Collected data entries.
☆ ☆ ☆ ☆

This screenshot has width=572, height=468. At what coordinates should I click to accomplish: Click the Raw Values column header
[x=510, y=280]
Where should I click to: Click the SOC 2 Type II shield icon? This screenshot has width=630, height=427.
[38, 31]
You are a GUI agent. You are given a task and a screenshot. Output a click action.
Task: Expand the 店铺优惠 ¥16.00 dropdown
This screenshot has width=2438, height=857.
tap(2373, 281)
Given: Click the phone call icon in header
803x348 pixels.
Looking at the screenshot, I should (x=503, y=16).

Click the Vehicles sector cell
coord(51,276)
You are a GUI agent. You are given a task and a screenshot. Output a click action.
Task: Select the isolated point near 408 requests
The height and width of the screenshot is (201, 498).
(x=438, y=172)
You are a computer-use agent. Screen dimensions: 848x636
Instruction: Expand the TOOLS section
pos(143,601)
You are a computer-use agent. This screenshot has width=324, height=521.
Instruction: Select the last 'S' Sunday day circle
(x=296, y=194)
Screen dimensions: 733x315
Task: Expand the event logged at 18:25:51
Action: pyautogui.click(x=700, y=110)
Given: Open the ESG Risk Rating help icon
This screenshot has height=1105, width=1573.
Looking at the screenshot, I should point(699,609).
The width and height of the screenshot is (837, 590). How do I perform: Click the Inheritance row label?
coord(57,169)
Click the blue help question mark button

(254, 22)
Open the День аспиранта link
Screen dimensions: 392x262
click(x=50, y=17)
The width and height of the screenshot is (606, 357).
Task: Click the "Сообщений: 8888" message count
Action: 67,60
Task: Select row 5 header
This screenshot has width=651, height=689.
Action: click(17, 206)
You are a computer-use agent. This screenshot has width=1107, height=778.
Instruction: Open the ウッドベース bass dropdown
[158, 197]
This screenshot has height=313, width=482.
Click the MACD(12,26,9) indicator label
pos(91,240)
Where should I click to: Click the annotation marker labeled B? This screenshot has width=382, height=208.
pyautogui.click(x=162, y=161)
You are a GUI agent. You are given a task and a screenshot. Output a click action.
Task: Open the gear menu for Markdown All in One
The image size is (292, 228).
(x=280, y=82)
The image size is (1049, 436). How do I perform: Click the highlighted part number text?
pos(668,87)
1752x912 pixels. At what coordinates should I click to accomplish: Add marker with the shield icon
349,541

☆ ☆ ☆ ☆

WHAT YOU NEED TO DO. Filter the records above down to the lines containing "computer".

TASK RESPONSE.
You are a computer-use agent. Screen dimensions: 848x636
You are a computer-use agent. This screenshot has width=324, height=521.
You are a computer-use agent. This screenshot has width=1107, height=778.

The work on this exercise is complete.